In a collaborative effort to advance large-scale artificial intelligence (AI) systems for scientific discovery, the newly formed Trillion Parameter Consortium (TPC) has gained a significant member in the National Center for Supercomputing Applications (NCSA), reported Cyber News. Comprising experts from esteemed research institutes, federal laboratories, academia, and industry, TPC aims to collectively build trillion-parameter-sized digital brains exclusively fueled by scientific information.
The open community of researchers, led by some of the brightest minds globally, seeks to pool knowledge, prevent duplication of efforts, and coordinate AI projects to maximize their impact.Envisaging a global network of resources and expertise, TPC focuses on creating state-of-the-art large language models (LLMs) for science and engineering.
The genesis of this collaboration dates back to the deployment of exascale computing platforms like Frontier, Aurora, and El Capitan in US Department of Energy laboratories. Recognizing the need for cooperation to develop models on par with private giants like OpenAI’s GPT-4, TPC emphasizes the trustworthiness and reliability of their AI models as the forefront of large-scale AI.
Rick Stevens, Argonne associate laboratory director, expressed the ongoing development of frontier AI models and the preparation of vast scientific datasets for training. The NCSA is pivotal in this initiative, introducing its AI-focused advanced computing and data resource, DeltaAI, set to triple the computing capacity and significantly expand the NSF-funded advanced computing ecosystem upon its launch in 2024.

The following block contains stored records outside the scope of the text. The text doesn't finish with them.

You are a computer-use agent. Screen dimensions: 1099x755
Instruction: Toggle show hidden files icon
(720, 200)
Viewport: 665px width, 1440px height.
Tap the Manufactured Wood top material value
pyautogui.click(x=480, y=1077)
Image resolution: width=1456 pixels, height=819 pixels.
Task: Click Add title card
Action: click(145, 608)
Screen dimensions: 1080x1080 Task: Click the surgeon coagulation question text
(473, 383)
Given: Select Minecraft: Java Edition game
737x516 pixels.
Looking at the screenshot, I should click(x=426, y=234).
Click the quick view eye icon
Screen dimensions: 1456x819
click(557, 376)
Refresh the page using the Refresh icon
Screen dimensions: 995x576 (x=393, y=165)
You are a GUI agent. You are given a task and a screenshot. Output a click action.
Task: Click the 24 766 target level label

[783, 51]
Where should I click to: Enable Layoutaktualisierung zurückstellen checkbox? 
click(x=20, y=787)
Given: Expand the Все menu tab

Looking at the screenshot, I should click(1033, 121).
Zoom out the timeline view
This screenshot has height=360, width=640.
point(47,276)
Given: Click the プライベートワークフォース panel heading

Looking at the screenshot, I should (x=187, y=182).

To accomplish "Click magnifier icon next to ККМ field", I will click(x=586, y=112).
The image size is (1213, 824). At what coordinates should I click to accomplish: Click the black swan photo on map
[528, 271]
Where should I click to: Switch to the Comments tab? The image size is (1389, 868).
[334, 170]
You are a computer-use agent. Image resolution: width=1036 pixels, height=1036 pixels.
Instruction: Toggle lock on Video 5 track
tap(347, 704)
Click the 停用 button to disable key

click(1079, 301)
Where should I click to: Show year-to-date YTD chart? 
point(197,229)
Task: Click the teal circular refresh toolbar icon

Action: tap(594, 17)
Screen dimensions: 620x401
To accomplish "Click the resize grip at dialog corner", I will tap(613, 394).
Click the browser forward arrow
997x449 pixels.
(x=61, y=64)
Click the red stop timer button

Founding members, including Argonne National Laboratory, are concurrently working on their AI models. AuroraGPT, Argonne’s creation, aspires to become a comprehensive brain for scientific researchers after extensive training. The TPC collaboration seeks to harness global efforts in identifying high-quality training data, designing and evaluating model architectures, and innovating model evaluation strategies concerning bias, trustworthiness, and goal alignment.